**Information given**
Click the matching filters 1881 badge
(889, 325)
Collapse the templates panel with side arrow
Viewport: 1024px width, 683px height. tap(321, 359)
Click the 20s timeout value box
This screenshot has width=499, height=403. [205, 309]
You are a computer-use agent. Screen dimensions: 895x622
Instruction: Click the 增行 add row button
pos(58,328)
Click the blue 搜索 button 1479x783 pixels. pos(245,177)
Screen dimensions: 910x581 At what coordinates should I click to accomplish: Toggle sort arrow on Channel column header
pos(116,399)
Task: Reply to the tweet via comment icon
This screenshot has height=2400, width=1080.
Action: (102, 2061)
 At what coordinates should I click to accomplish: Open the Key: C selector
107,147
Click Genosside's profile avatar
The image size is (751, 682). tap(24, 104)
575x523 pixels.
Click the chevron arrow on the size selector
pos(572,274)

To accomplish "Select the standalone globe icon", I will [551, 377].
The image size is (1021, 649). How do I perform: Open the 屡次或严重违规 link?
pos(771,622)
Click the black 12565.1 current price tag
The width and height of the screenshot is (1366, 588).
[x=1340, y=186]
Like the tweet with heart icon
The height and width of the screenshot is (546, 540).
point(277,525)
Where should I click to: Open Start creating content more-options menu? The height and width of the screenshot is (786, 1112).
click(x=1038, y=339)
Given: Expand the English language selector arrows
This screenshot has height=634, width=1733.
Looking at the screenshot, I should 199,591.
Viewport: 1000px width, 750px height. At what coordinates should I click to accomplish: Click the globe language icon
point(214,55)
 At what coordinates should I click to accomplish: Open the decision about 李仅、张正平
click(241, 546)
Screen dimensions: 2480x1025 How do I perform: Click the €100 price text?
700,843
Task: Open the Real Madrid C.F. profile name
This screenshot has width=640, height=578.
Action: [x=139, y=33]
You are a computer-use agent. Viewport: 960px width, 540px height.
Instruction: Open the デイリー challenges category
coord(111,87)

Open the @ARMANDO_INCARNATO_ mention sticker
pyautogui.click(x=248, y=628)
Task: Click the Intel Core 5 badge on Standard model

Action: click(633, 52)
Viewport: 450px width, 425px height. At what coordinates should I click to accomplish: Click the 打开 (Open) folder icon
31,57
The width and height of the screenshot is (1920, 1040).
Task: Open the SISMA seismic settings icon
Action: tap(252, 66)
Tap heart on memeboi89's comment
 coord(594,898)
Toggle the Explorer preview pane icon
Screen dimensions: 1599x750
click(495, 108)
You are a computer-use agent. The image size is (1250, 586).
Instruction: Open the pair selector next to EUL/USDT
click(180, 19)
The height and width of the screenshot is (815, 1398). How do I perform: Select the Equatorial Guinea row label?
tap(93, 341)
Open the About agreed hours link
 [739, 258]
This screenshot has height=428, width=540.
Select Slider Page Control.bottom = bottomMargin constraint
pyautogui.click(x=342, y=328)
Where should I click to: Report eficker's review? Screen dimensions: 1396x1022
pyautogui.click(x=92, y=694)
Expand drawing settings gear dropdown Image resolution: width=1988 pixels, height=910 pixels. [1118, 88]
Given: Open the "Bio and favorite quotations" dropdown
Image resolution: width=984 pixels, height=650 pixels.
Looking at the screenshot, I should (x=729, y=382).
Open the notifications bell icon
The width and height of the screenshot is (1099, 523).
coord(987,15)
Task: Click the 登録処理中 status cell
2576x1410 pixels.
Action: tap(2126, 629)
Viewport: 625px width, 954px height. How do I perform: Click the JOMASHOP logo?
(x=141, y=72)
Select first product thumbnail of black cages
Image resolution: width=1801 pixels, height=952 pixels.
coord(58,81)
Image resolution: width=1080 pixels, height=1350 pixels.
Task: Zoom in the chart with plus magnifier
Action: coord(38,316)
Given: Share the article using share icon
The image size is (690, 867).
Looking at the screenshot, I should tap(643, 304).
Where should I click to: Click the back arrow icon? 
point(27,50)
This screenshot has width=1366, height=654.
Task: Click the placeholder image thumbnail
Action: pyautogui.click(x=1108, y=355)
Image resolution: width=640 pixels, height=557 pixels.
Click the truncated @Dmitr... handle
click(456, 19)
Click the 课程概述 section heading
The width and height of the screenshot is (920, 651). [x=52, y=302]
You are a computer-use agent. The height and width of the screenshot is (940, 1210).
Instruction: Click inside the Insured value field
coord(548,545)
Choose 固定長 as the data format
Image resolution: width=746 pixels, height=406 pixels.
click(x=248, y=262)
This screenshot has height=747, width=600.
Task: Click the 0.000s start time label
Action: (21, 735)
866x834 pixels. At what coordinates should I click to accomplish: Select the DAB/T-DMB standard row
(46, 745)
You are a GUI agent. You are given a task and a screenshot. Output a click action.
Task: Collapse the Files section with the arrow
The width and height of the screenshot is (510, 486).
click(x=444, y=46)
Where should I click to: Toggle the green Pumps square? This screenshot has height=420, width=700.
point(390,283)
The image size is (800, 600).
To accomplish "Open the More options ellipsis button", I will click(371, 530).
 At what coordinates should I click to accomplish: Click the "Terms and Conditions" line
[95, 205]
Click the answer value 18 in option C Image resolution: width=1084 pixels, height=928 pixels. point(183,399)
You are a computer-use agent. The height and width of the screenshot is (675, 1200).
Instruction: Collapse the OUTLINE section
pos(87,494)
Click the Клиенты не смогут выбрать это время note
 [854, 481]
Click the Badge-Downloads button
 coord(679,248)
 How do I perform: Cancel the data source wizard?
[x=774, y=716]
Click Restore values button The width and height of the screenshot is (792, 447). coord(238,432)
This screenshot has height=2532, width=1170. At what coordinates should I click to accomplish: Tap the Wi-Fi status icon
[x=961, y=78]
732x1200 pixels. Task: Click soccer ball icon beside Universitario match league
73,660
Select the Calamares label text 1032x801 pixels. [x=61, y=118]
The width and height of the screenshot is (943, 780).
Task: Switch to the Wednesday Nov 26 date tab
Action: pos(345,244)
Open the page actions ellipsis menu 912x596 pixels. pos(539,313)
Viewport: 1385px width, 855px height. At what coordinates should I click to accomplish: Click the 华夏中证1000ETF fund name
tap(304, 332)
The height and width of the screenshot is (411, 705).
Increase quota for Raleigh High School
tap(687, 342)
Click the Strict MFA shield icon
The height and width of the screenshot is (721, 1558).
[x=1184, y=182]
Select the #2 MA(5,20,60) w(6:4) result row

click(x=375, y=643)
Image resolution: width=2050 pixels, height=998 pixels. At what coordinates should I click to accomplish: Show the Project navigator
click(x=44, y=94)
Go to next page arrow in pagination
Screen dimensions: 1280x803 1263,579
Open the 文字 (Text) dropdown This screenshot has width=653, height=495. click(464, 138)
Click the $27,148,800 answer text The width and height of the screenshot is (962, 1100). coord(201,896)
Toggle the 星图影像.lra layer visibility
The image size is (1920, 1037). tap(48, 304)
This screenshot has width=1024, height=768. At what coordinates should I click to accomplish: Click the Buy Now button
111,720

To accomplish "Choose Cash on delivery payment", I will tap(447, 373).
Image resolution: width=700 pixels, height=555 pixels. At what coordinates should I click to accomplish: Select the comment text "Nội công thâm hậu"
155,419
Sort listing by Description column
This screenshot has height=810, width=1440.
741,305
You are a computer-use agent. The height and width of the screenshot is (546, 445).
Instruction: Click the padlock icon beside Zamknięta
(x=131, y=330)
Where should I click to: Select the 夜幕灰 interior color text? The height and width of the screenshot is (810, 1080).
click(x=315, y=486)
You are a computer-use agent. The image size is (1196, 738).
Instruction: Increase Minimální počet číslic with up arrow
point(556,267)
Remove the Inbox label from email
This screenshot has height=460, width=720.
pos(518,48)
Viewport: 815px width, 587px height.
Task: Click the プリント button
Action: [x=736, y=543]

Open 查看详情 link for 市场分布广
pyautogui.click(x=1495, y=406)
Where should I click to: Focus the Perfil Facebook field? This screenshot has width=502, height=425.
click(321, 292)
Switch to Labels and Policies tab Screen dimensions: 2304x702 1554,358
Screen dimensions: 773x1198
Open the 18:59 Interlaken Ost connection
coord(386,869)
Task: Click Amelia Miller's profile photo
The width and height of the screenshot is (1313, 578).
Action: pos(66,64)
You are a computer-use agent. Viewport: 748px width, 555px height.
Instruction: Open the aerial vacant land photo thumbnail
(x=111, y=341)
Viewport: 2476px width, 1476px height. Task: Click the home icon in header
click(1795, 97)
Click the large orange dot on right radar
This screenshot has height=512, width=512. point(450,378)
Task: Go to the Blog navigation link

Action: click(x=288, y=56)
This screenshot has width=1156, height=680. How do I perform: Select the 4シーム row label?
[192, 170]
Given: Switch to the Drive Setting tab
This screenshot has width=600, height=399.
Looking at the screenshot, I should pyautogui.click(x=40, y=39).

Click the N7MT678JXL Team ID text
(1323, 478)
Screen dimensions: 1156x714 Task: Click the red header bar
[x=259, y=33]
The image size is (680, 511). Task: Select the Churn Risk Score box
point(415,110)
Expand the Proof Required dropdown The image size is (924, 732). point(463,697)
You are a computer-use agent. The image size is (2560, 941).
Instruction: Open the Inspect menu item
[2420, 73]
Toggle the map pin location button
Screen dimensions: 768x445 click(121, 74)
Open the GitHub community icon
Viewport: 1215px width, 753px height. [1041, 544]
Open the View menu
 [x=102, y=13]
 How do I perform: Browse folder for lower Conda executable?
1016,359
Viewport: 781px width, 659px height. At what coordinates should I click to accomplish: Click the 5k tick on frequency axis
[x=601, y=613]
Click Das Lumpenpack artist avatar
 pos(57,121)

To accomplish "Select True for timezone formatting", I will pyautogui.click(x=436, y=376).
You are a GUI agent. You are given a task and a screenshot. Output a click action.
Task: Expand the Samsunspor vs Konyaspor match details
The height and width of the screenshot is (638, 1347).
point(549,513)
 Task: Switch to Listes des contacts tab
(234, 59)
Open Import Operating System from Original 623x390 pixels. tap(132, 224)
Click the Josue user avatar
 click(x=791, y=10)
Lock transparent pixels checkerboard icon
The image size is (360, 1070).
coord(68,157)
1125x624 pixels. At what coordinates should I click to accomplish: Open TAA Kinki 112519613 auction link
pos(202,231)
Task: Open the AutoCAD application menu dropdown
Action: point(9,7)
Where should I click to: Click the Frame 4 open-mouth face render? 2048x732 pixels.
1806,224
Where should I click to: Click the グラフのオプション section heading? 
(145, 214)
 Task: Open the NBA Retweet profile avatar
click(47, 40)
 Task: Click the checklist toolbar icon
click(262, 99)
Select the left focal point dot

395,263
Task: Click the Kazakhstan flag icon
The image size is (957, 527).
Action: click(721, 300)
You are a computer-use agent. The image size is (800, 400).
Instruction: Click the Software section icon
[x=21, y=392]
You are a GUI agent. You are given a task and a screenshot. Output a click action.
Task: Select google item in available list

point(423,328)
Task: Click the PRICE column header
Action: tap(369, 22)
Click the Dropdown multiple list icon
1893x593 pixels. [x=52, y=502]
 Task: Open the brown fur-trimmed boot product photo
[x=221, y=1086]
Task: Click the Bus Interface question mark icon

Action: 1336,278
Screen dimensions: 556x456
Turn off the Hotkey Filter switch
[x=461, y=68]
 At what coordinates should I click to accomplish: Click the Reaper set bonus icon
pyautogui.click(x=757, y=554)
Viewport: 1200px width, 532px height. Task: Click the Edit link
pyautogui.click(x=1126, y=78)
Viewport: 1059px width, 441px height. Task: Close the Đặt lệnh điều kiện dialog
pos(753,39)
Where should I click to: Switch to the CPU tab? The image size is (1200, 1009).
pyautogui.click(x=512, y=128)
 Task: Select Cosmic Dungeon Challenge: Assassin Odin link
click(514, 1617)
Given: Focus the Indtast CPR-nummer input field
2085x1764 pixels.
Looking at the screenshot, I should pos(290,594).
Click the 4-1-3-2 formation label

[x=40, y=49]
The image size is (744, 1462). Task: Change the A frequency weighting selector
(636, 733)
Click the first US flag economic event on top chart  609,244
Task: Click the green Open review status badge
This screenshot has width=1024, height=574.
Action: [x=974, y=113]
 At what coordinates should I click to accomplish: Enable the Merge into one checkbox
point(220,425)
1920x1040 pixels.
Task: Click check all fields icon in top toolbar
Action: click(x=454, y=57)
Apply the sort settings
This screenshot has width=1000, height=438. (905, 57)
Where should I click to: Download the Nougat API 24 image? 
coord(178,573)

**Work order**
From the entries above, print the lines beginning at the one with "This screenshot has height=428, width=540." and stopping after the one with "Given: Open the", exactly as written and with nothing else.

**Expected output**
This screenshot has height=428, width=540.
Select Slider Page Control.bottom = bottomMargin constraint
pyautogui.click(x=342, y=328)
Where should I click to: Report eficker's review? Screen dimensions: 1396x1022
pyautogui.click(x=92, y=694)
Expand drawing settings gear dropdown Image resolution: width=1988 pixels, height=910 pixels. [1118, 88]
Given: Open the "Bio and favorite quotations" dropdown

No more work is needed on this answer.